1.3. AR6シナリオデータベースにおける日本関連のシナリオ情報の拡充

 シナリオから、対策実施について共通性や多様性を見極めるためには、可能な限り、異なる想定の下で作成された多様なシナリオを参照することが有用と考える。しかしながら、日本に関するシナリオ情報としては、国内の研究機関によるシナリオ比較研究が実施され始めたものの、世界全体に関するシナリオ情報と比較して、利用できるシナリオは限られていた3)

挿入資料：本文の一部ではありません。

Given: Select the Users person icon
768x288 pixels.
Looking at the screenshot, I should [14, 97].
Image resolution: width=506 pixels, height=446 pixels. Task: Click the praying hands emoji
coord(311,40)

 こうした状況は、2022年4月にIPCC第3作業部会(WG3)の第6次評価報告書(AR6)のシナリオデータベース(以下、AR6DB)が公開されたことにより、改善された。IPCCの報告書の作成に用いられたシナリオデータは、従来から公開されていたが、最新のAR6DBでは、主に以下の二点について、利用可能なシナリオ情報が拡充されている。

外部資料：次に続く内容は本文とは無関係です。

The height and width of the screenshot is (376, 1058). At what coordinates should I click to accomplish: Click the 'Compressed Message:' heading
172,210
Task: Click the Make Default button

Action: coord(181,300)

 第一に、パリ協定の目標に対応する2℃シナリオ、1.5℃シナリオの数が増加しただけでなく、パリ協定の目標を超えるような温暖化水準についても従来よりも細かく区分され、幅広い温暖化水準のシナリオが参照できるようになった。幅広い温暖化水準の違いは、対策の強度の指標として解釈でき、温暖化水準が低いほど、対策を強化したシナリオとみなせる。細かく区分された温暖化水準に該当するシナリオ間にみられる違いから、段階的に温暖化対策を強化することにともなうエネルギーシステムの転換に共通の傾向を把握することができる。

 第二に、日本を含む国単位の結果も報告され、国内外の研究機関による多様なシナリオが利用可能になった。これまで日本に関するシナリオは、国内の研究機関によるシナリオが中心で、一般に利用可能なシナリオ数も限られていた4)。AR6DBに含まれる多様なシナリオにより、日本においてさまざまな削減策が実施される組み合わせの多様性を把握できるようになった。

1.4. 本稿の目的と構成

 本稿では、脱炭素に向けた日本のエネルギーシステム転換の方向性について示唆を得ることを目的に、IPCCのAR6DBが公開されたことにより、従来よりも多数利用可能になった日本のシナリオ群における共通性と多様性を分析する。以下、本稿の構成を示す。2章では、AR6DBに収録されているシナリオデータについて概説し、本稿で分析対象とする日本に関するシナリオについて述べる。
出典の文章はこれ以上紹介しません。